- _GIVEN INFORMATION_
______

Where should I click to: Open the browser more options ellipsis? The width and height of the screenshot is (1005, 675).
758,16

______

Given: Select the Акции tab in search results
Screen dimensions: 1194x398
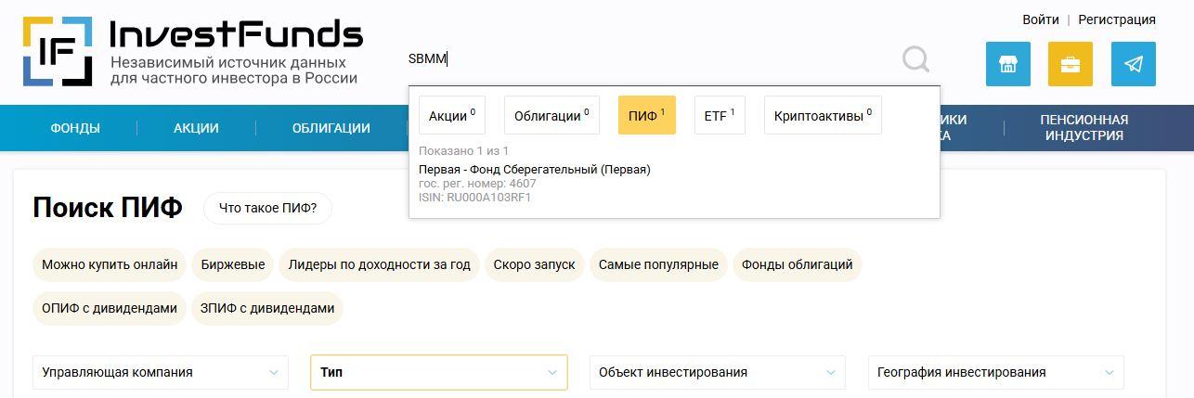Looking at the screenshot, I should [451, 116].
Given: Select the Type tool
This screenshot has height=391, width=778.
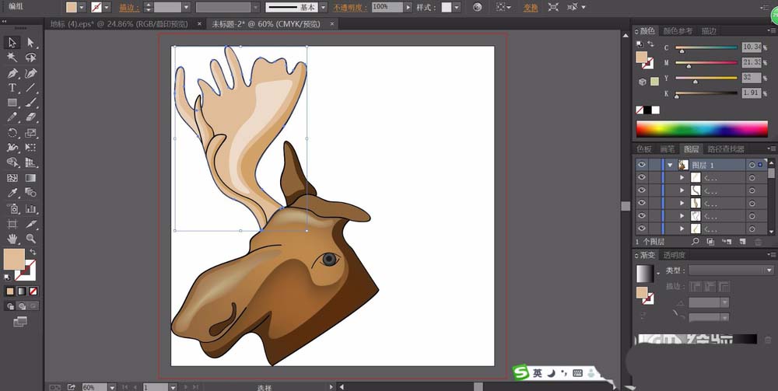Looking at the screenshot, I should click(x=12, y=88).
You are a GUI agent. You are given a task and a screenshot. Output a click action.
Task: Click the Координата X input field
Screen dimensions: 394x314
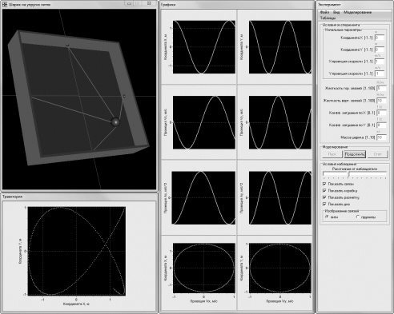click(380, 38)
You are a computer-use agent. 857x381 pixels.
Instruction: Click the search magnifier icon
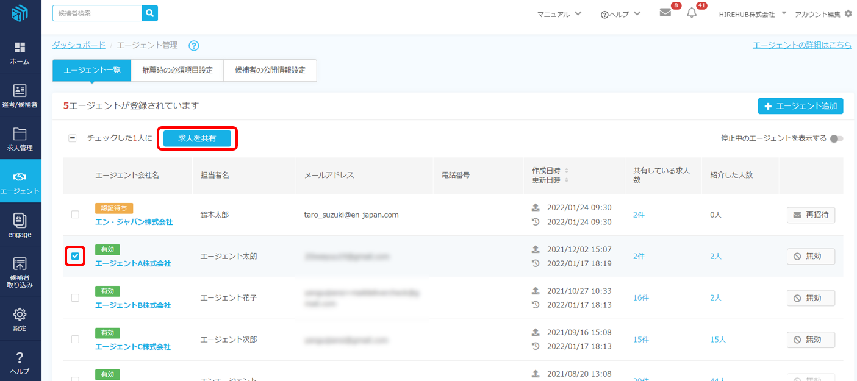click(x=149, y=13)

______

- _ACTION ITEM_
The answer must consist of each line from the entries that contains the string "agent".

- _TASK RESULT_
You are a GUI agent. You are given a task and a screenshot. Output a click action.
You are a computer-use agent. 857x381 pixels.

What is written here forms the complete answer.